Sachverständige untersuchen zurzeit den schweren Unfall, der sich am Samstag (23.11.) gegen 23 Uhr auf der Moltkestraße ereignet hat. Mutter (20) und Sohn (4) sind bei einem gefährlichen Überholmanöver ums Leben gekommen. Vater (20) und Tochter (2) haben mit lebensgefährlichen Verletzungen überlebt.

Wie die zuständige Staatsanwältin, Sandra Lücke, auf Anfrage mitteilte, seien beide inzwischen außer Lebengefahr. Der Vater war Fahrer des Wagens und gilt als Beschuldigter. Ermittelt wird gegen ihn wegen des Vorwurfs der fahrlässigen Tötung.

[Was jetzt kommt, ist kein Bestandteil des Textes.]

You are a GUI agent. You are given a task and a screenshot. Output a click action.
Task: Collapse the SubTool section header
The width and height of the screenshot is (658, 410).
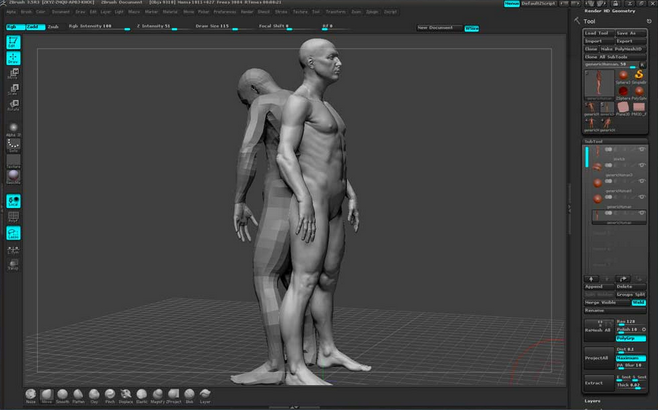(x=594, y=141)

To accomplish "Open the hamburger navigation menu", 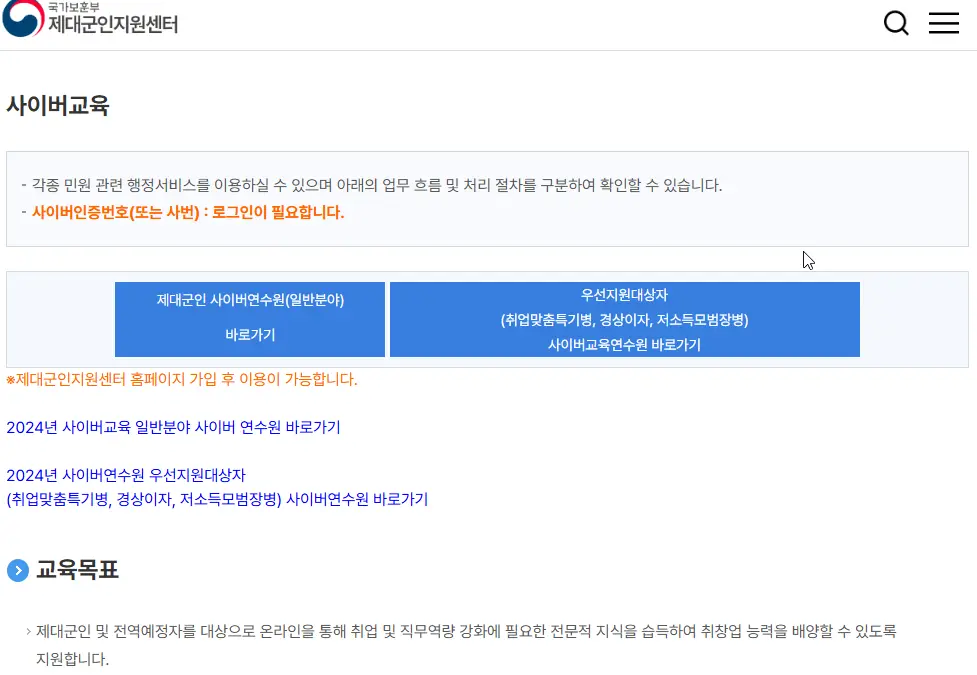I will (943, 22).
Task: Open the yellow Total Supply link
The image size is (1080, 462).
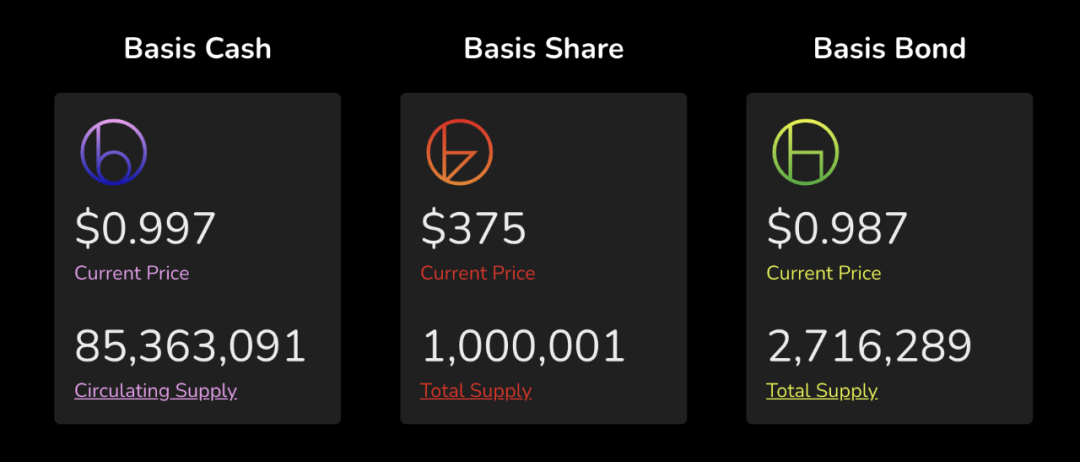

Seinerzeit hatte die Polizei berichtet, dass die rumänische Familie von einer Feier gekommen sei. Sie befuhr die Moltkestraße in Richtung Brambauer. Zeugen hatten später angegeben, dass der Audi mit überhöhter Geschwindigkeit ein weiteres Auto überholt habe. Das Auto der Familie kam in Höhe des Steag-Geländes nach links von der Fahrbahn ab und prallte gegen einen Baum.

Die Polizei hatte erklärt, dass zum damaligen Stand der Ermittlungen nicht ausgeschlossen werden konnte, dass niemand im Fahrzeug angeschnallt war. Zudem wurde vermutet, dass der Fahrer unter Alkoholeinfluss stand.

Wenn hinreichender Tatverdacht bestehe, könne es zu einer Anklage kommen, so Staatsanwältin Sandra Lücke. Momentan werde ein Gutachten erarbeitet.